Zwangsarbeit nach Berufungsverfahren

Am 9. November folgte seine Verurteilung wegen «Aufwiegelung zu religiösem Hass» zu sieben Jahren Hausarrest und einer Busse. Monatelang zuvor hatten Mitarbeiter des staatlichen Geheimdienstes KND mit versteckten Kameras Gespräche zwischen dem Pastor und vier muslimischen Studenten filmen lassen.

Die KND-Mitarbeiter sorgten denn auch dafür, dass die Anklage bei den späteren Gerichtsverhandlungen die Behauptung auftischte, der Pastor habe versucht, die vier Studenten zum Übertritt zum Christentum zu nötigen. Pastor Yklas und seine Gemeinde bestritten dies, und seine Anwältin Shaldykova Gulmira legte gegen das Urteil sofort Berufung ein. Statt jedoch den Hausarrest-Verdikt zu mildern oder zumindest zu bestätigen, wurde am 28. Dezember 2015 die Strafe durch die Gerichtsbehörden von Astana verschärft: Nun hiess es zwei Jahre Zwangsarbeitslager für Pastor Yklas!

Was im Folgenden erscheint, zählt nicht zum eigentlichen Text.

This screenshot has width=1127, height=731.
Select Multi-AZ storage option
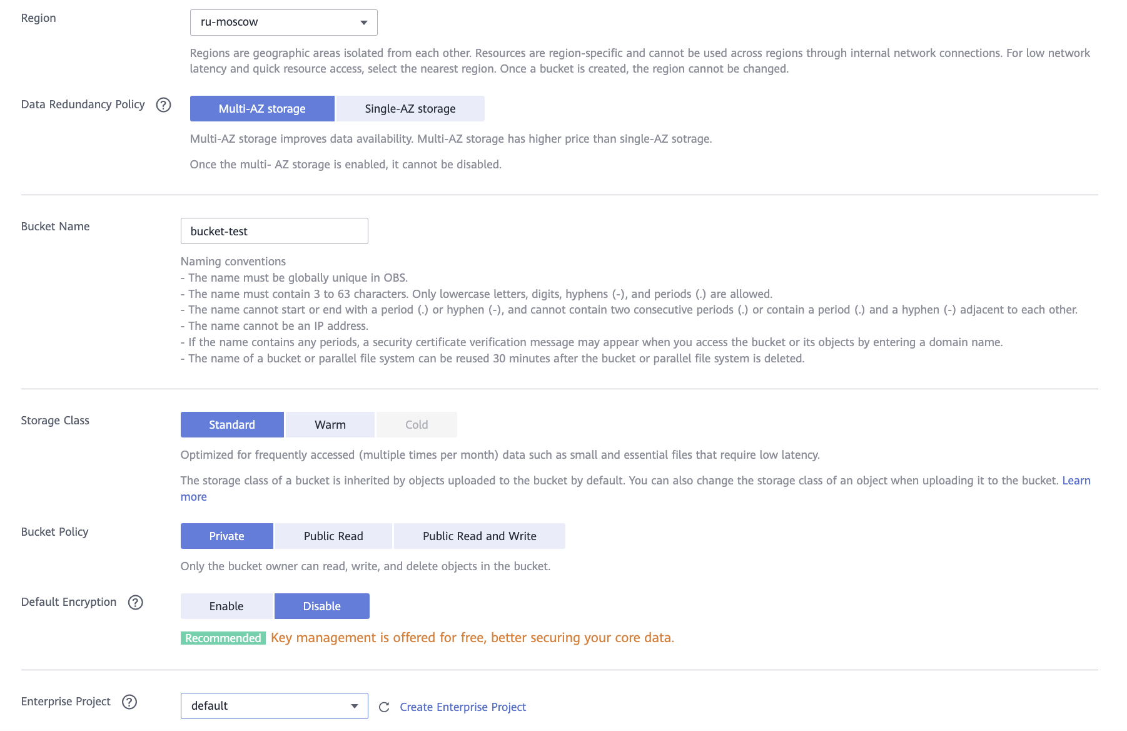pos(262,109)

Früherer Glaube als Stolperstein?

Gemäss Beobachtern der Szene geht die drakonische Urteilsverschärfung auf den Staatsankläger zurück, dem das ursprüngliche Verdikt zu milde vorkam. Ausserdem sei die ursprüngliche muslimische Zugehörigkeit von Pastor Yklas den vorwiegend muslimischen Behörden seit langem schon ein Dorn im Auge gewesen. Sein jüngstes Kind hat Pastor Yklas, 54-jährig und achtfacher Familienvater, nie gesehen: Dieses kam erst nach seiner Verurteilung zu Zwangsarbeitslager-Haft zur Welt.

Sunniten und Orthodoxe werden bevorteilt

Die gnadenlosen Verurteilungen von Yklas Kabduakasov verdeutlichen, wie es um die Religionsfreiheit im flächenmässig grössten Binnenland der Welt steht.
Vor dem Fall des Eisernen Vorhangs gehörte Kasachstan zur damaligen kommunistischen Sowjetunion. Rund 70 Prozent der 17 Millionen Einwohner sind Muslime, vorab Sunniten, 26 Prozent sind Christen. Die Übrigen gehören anderen Religionen an oder sind konfessionslos.

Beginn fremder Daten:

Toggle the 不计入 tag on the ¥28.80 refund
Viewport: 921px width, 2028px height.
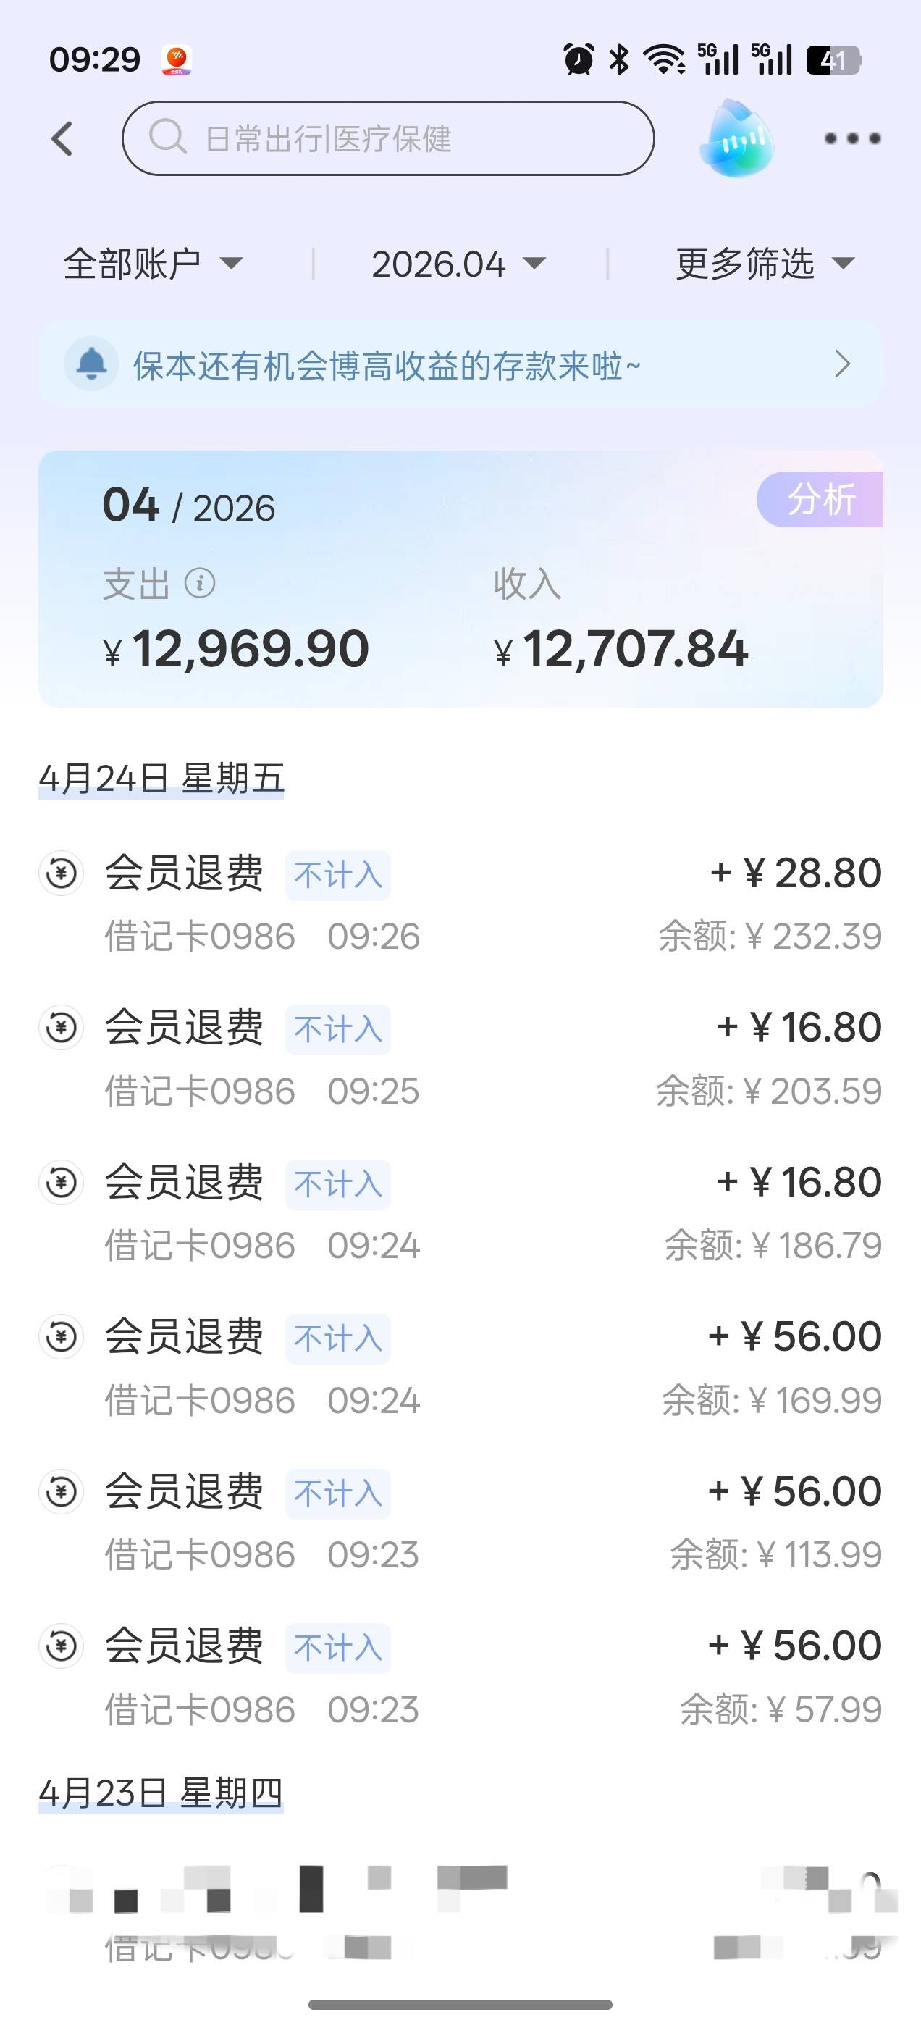click(338, 875)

Im Jahr 2006 ratifizierte Kasachstan den Internationalen Uno-Pakt über bürgerliche und politische Rechte. Dieser soll das Recht auf Religionsfreiheit garantieren. Doch laut Kasachstans Religionsgesetz aus dem Jahr 2012 muss eine Religionsgemeinschaft eine genau festgelegte Mindestanzahl von Gründungsmitgliedern nachweisen, um staatlich anerkannt zu werden. Diese müssen sich mit eigener Unterschrift beglaubigen lassen. Auf lokaler Ebene werden rund 50 Unterschriften verlangt, auf regionaler 500 und auf nationaler Ebene gar 5000.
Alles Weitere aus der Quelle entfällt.